Investigation and analysis of prevalence rate of inpatients′ nosocomial infections and risk factors and its prevention strategy research
10.3760/cma.j.cn211501-20200306-00917
- VernacularTitle:住院患者医院感染现患率与危险因素及预防策略研究
- Author:
Rongjian JI
;
Lan ZHANG
;
Renxiu WANG
;
Min LIU
;
Lili WANG
;
Cuiping XU
- From:
Chinese Journal of Practical Nursing
2021;37(1):62-67
- CountryChina
- Language:Chinese
-
Abstract:
Objective:To investigate the characteristics of nosocomial infection and relative risk factors, and provide the basis for the management and control of nosocomial infection.Methods:A cross-sectional survey was conducted on all inpatients with nosocomial infection in the First Affiliated Hospital of Shandong First Medical University from 0:00 to 24:00 on September 18, 2018.Results:There were 2 766 inpatients in the survey day, and the detection rate was 100%. The number of nosocomial infections was 57, with a current incidence rate of 2.06% (57/2 766), and the number of infections was 60, with a secondary incidence rate of 2.17% (60/2 766). The departments with the highest infection rates were neurosurgery department and intensive care units (ICU), which were 9.92% (13/131) and 9.38% (6/64) respectively.
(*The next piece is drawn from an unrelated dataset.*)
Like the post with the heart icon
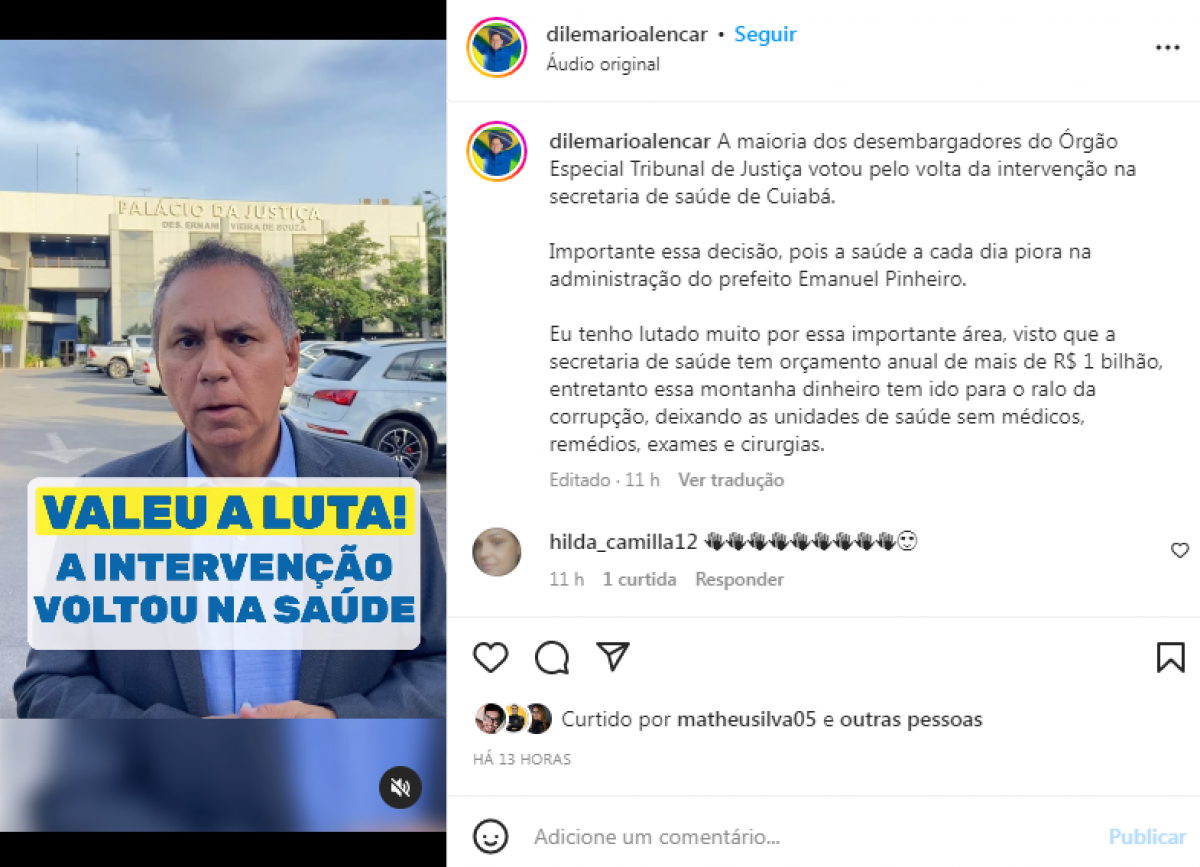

The lower respiratory tract at the infected site was the first, accounting for 50.00% (30/60). The main pathogens of nosocomial infection were gram-negative bacteria. The incidence of nosocomial infection was higher in patients with age ≥60 years ( χ2 value was 18.22 , P<0.001), ventilator( χ2 value was 37.84 , P<0.001), urinary tract intubation ( χ2 value was 180.57 , P<0.001), diabetic nephropathy ( χ2 value was 34.71 , P<0.001), and hemodialysis ( χ2 value was 368.60 , P<0.001) with statistically significant differences (all P<0.05). Conclusions:The focus should be on the prevention and treatment of lower respiratory tract infection inpatients in the intensive care unit of neurosurgery, and medic should develop preventive measures to avoid the occurrence of nosocomial infection according to the risk factors of patients with age ≥60 years, ventilator, urinary tract intubation, diabetic nephropathy, and hemodialysis to shorten hospital stay and costs.